In the end, I had a mini party with my mother, my neighbor Luc, and my two friends, Jessica Sarrazin and Genevieve Paquette and her daughter Megan. We talked and ate Vietnamese spring rolls and chocolate chip and oatmeal cookies. They all bought my books. It was pleasant. A few people did walk in. My mother would say “Hi!” and they’d mutter, “Hi” and make a beeline for the back of the store.
I just tried to enjoy the food and company and not worry about the money.
If I had to go by sales alone, though, I had pre-sold more books by word of mouth and Facebook than by this book launch. And certainly I could make more money working in the emerg than by hawking books. So why do it?
It reminded me of Steve Pressfield’s War of Art. He wrote the screenplay for _King Kong Lives_. Nobody came to see it. One of the popcorn guys gave him the thumbs down. “Miss it, man. It sucks.”
So I didn’t make a million dollars launching my books. In fact, I’m still waiting to break even because I have to get paid for a lot of them. Maybe not as spectacular a failure as _King Kong Lives_. Probably not a failure at all, since I expect I’ll clear a small profit.

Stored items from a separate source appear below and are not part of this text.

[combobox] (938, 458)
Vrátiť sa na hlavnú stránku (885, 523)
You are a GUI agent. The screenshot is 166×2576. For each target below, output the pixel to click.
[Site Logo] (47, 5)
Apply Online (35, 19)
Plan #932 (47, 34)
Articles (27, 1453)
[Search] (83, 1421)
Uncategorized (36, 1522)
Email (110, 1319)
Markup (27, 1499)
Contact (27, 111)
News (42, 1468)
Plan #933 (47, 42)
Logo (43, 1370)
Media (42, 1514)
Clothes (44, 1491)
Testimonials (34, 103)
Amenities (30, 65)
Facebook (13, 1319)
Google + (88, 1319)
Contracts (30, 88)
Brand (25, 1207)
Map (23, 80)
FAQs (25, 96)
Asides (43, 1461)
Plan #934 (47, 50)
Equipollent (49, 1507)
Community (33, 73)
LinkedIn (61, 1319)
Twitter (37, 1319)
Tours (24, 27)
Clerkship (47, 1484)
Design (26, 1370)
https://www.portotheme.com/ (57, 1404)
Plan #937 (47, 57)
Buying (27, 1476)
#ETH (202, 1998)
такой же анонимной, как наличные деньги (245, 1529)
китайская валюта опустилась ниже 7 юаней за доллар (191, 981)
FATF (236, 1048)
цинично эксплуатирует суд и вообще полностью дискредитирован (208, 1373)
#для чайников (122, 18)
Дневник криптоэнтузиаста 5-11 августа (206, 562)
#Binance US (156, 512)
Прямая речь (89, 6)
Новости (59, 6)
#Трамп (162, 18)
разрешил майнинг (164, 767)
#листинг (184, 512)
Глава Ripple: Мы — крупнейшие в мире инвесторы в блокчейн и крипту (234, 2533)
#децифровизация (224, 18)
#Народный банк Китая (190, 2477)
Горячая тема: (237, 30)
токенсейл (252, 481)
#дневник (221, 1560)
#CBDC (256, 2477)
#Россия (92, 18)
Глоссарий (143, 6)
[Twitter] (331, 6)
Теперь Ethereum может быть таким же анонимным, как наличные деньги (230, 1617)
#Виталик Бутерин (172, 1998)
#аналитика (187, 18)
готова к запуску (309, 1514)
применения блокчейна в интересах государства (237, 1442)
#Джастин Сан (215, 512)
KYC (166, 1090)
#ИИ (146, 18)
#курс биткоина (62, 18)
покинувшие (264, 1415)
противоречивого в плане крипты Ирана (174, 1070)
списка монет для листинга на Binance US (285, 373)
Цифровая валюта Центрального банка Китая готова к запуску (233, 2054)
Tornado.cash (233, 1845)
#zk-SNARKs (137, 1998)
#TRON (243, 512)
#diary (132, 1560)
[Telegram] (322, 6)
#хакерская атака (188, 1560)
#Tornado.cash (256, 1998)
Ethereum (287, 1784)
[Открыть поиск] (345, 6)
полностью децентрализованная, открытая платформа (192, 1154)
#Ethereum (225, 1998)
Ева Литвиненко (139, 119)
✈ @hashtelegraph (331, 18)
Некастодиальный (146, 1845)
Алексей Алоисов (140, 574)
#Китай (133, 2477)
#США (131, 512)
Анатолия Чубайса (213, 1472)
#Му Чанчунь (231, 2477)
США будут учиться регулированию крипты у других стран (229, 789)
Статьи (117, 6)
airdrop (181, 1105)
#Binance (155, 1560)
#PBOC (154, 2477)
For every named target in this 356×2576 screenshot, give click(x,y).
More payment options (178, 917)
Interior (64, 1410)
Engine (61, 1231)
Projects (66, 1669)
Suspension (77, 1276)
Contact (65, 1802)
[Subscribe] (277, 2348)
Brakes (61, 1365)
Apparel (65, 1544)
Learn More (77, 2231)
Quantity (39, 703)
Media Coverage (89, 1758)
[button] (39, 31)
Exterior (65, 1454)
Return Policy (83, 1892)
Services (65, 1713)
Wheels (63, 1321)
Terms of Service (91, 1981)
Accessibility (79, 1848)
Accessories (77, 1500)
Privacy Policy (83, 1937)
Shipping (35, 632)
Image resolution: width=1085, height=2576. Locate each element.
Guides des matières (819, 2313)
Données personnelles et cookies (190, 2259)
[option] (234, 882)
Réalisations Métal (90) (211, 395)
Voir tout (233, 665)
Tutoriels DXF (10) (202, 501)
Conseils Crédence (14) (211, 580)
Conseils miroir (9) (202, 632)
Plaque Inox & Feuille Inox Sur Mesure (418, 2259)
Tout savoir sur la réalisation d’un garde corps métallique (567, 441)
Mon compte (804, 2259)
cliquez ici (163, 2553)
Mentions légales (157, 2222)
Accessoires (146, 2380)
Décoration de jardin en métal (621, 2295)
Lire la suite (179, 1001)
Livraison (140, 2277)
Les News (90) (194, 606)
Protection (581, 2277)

So what is the point of a book launch? Selling books, yes. Making money, of course. But also validation for the writer, makng you feel like a somebody. I could either feel good that five people had come to celebrate with me or feel bad that no one else joined the party.
In the end, I decided it was somewhere in the middle. If you’re going to write, if you’re going to risk putting your work out there again and again until an editor says, I’ll take it, if you’re going to fire up your pen or computer every morning, if you’re going to get in the ring, *&)&^()_&, as Guns ‘n’ Roses put it, then to quote Dr. Seuss, “This happens in war every now and again. /Sometimes
you are winners. Sometimes you are losers. / We never can win against so many Poozers…”
Winner? Loser? Poozer?
Mostly, I feel like a winner about my Alexandria book launch.
In any case, I got back in the ring for my launch three days later.